REQUIRED WORK ->
Identify each line in the listing that contains the string "What" and copy those lines out. Matching is case-sensitive.

Saved entries ->
+--

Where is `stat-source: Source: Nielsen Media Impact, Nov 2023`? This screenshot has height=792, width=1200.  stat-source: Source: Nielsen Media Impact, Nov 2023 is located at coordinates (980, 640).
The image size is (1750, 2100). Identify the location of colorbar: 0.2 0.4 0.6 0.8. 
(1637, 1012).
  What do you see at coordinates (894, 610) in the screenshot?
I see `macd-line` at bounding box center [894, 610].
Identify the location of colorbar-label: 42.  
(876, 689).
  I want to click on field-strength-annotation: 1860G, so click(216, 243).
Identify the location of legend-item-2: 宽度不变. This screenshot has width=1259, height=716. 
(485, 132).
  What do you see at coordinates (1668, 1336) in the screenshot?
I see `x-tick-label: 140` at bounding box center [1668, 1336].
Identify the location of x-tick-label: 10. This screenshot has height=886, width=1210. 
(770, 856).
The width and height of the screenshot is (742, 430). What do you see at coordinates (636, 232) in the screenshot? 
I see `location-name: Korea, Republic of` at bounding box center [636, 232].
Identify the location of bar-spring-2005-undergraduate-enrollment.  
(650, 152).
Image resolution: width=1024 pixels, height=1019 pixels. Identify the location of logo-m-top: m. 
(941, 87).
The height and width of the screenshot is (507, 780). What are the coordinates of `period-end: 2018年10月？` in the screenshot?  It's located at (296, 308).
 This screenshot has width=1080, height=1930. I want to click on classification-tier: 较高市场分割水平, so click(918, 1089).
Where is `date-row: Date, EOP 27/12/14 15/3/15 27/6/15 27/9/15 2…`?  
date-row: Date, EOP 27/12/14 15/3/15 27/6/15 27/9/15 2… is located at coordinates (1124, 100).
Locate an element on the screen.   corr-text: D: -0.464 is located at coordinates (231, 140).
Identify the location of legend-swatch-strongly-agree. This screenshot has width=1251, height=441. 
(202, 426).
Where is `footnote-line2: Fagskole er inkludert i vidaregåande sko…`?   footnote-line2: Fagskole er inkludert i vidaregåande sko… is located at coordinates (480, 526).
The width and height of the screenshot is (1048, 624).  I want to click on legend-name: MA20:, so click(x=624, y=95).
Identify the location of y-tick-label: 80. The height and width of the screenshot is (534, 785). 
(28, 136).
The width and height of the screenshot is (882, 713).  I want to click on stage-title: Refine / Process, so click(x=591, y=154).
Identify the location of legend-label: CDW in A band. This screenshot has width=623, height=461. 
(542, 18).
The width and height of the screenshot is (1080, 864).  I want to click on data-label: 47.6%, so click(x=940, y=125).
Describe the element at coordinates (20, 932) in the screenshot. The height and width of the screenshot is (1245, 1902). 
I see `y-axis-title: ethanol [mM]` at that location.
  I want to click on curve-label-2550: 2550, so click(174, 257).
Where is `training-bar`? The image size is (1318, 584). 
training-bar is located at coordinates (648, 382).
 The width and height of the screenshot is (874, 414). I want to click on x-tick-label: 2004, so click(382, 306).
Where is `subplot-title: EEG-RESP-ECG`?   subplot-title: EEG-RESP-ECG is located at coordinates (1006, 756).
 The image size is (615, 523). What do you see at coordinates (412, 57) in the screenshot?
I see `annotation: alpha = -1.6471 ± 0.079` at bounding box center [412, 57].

+--

EXPECTED OUTPUT ->
  What do you see at coordinates (894, 610) in the screenshot?
  What do you see at coordinates (1668, 1336) in the screenshot?
The width and height of the screenshot is (742, 430). What do you see at coordinates (636, 232) in the screenshot? 
The height and width of the screenshot is (507, 780). What are the coordinates of `period-end: 2018年10月？` in the screenshot?  It's located at (296, 308).
 The image size is (615, 523). What do you see at coordinates (412, 57) in the screenshot?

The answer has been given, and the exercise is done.